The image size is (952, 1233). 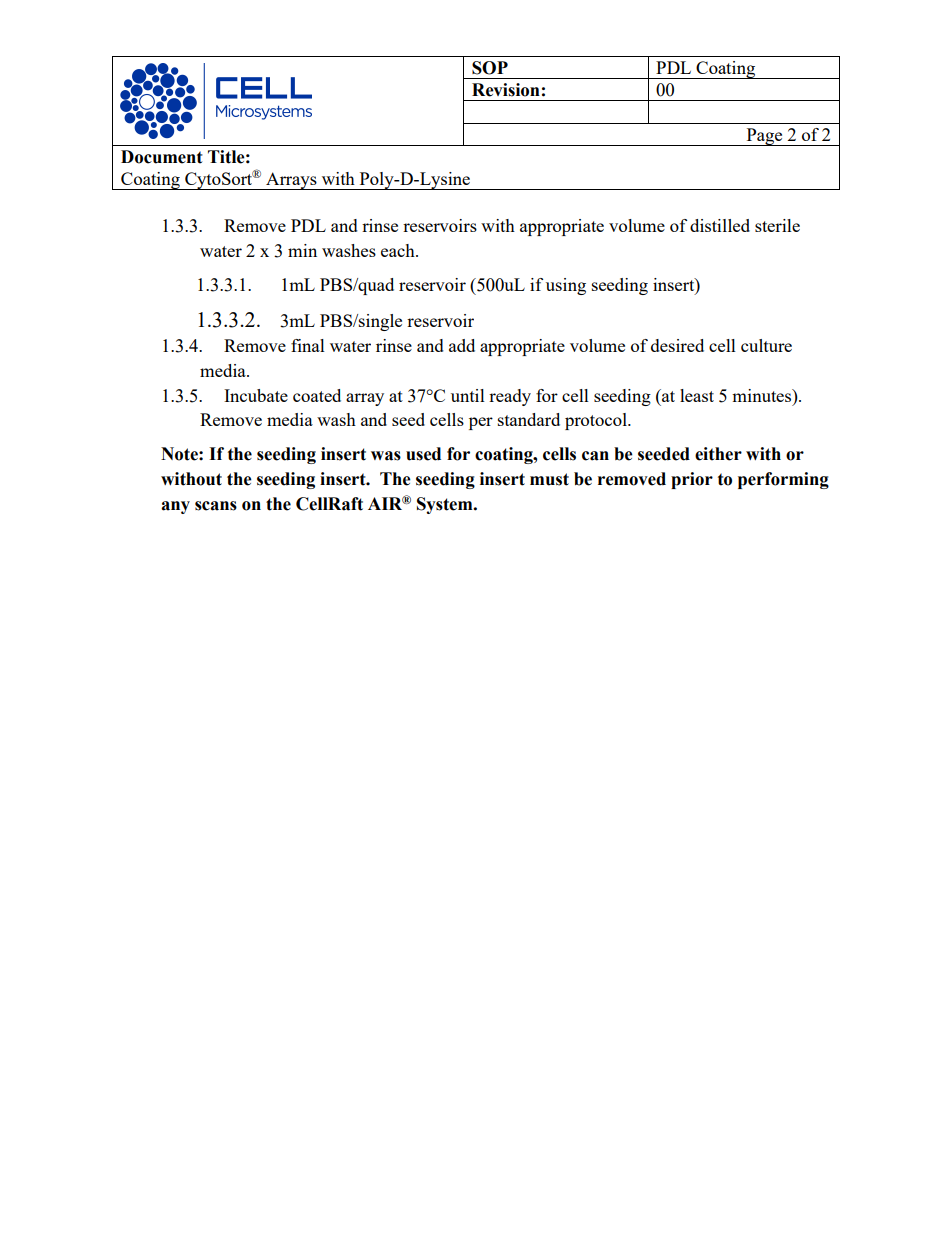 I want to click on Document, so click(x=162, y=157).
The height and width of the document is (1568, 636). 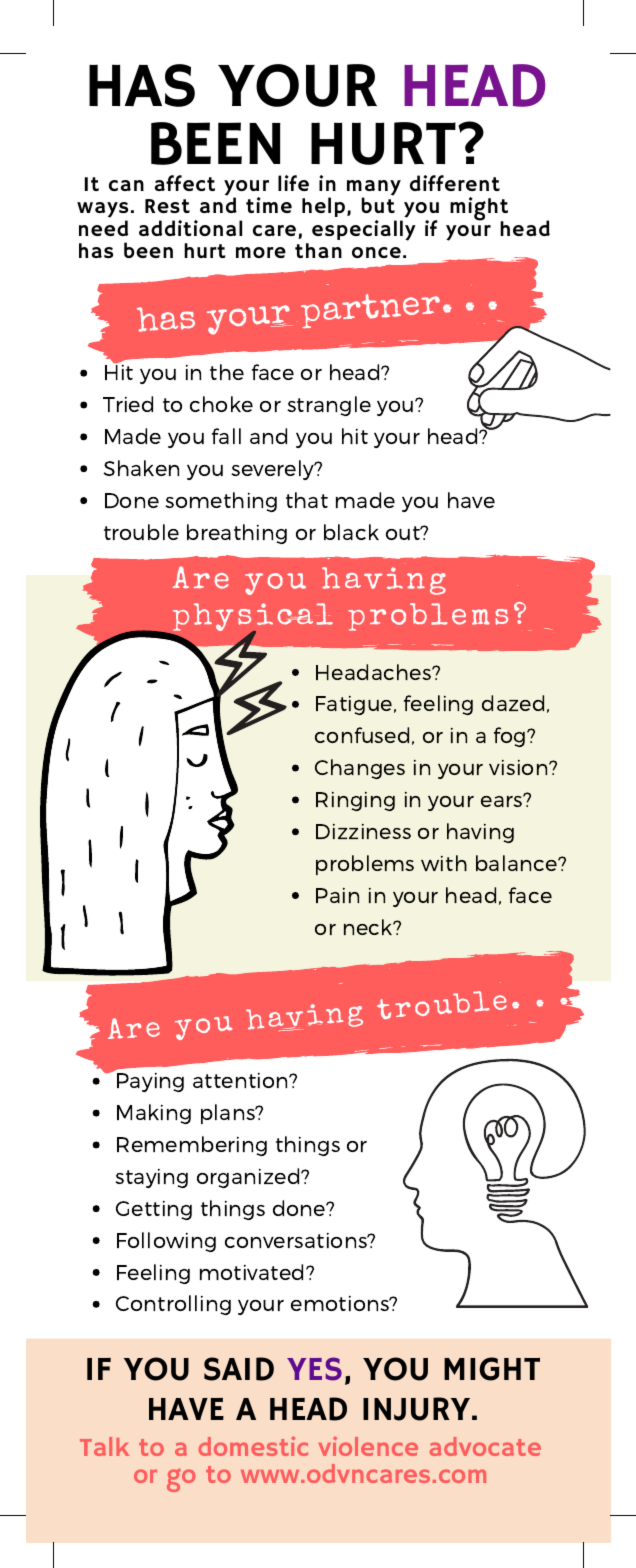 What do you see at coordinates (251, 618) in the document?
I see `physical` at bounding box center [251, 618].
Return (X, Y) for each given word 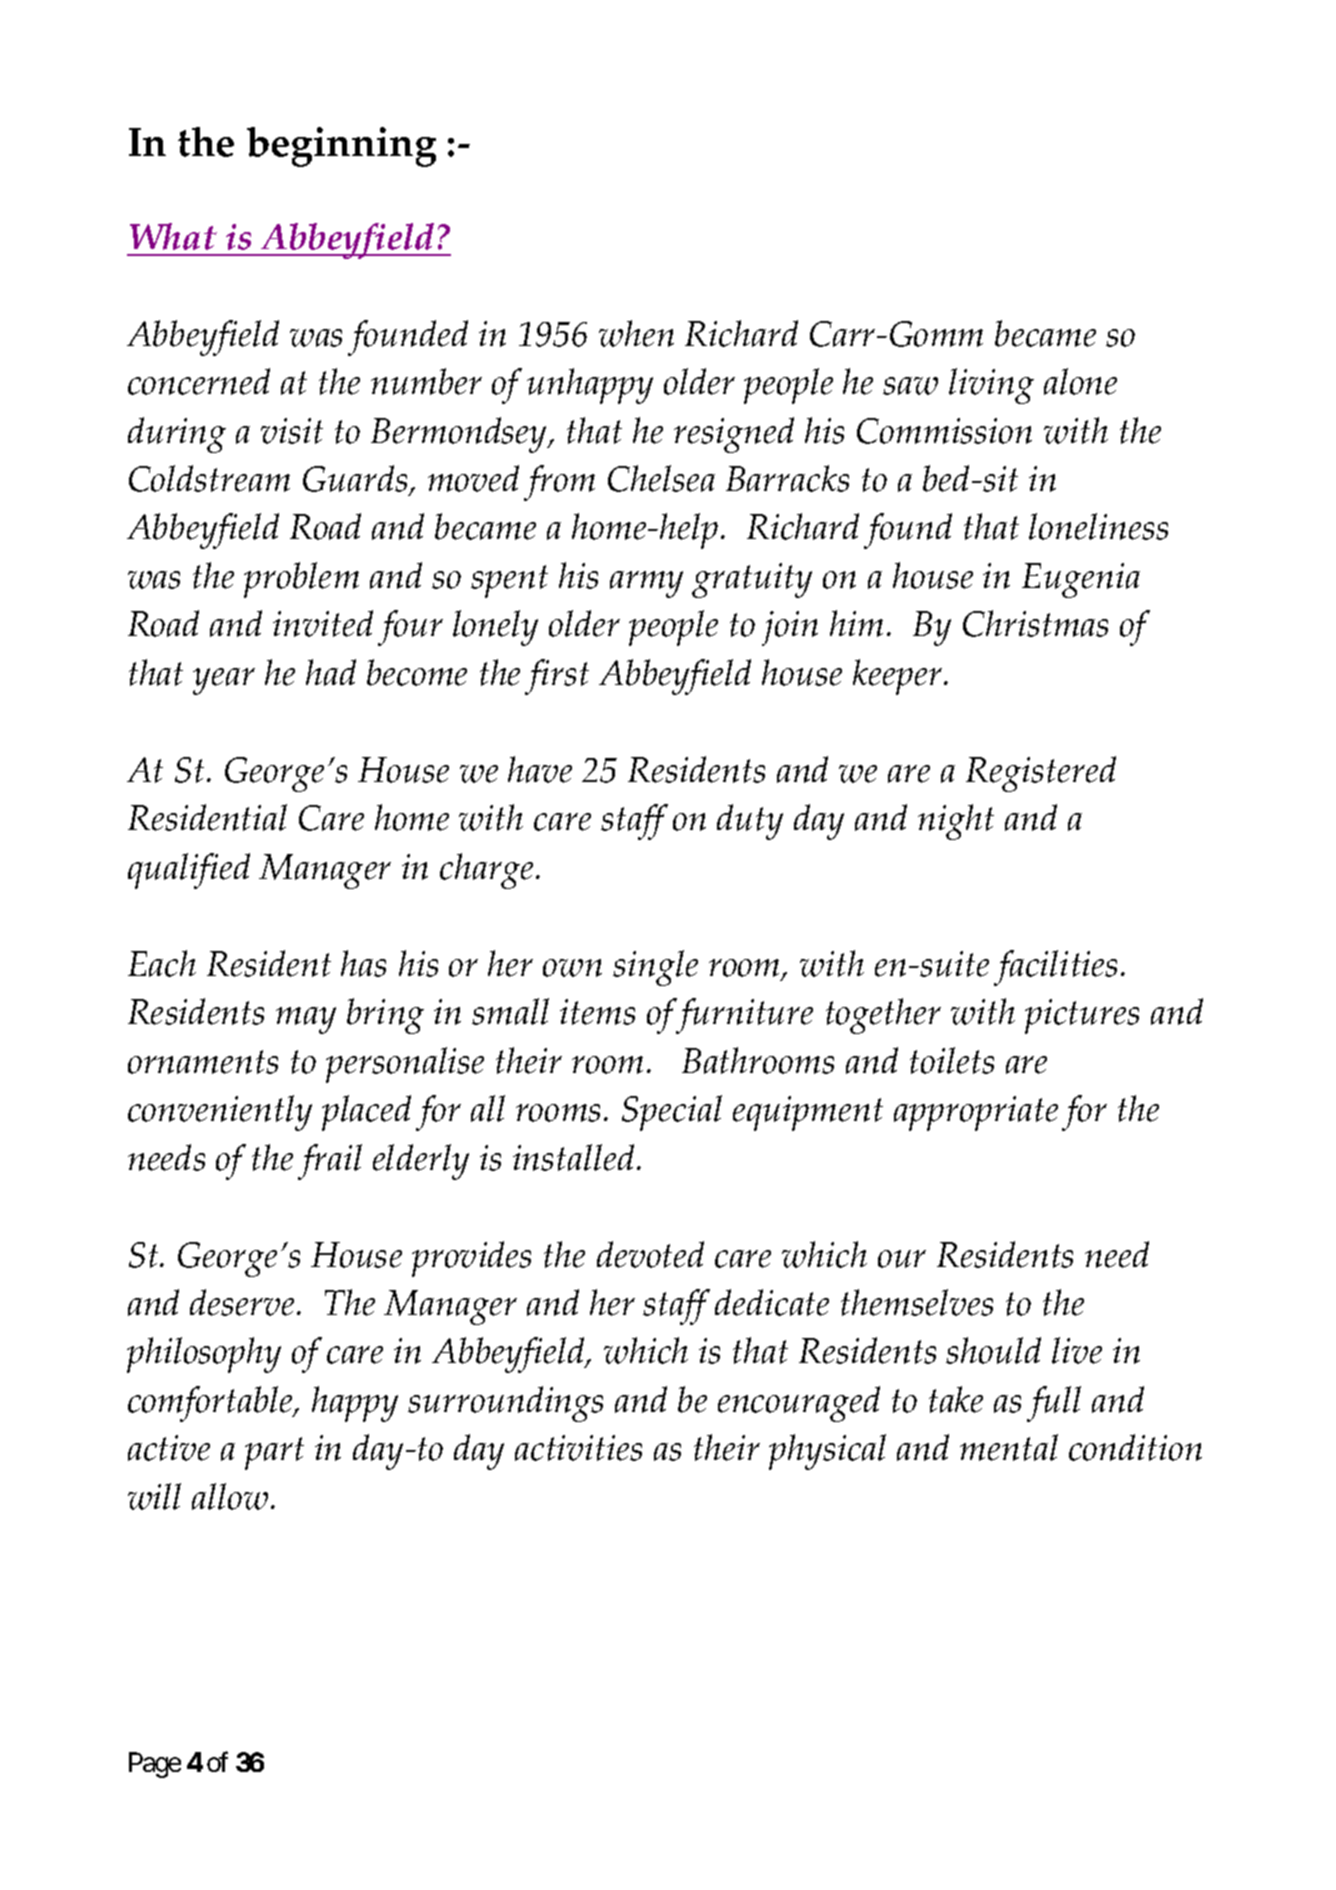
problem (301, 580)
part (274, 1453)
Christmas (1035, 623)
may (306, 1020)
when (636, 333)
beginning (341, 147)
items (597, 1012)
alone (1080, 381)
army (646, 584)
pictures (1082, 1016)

■ ■ ■ ■ ■ ■ ■

# [Exercise prompt]
Could you render the part of the records that opens with the line containing "Return (X, Y) for each given word" and runs through the end of the records as a numbered list, with blank lines omitted and the pictures left out?

# [Worked answer]
1. Return (X, Y) for each given word 
2. problem (301, 580)
3. part (274, 1453)
4. Christmas (1035, 623)
5. may (306, 1020)
6. when (636, 333)
7. beginning (341, 147)
8. items (597, 1012)
9. alone (1080, 381)
10. army (646, 584)
11. pictures (1082, 1016)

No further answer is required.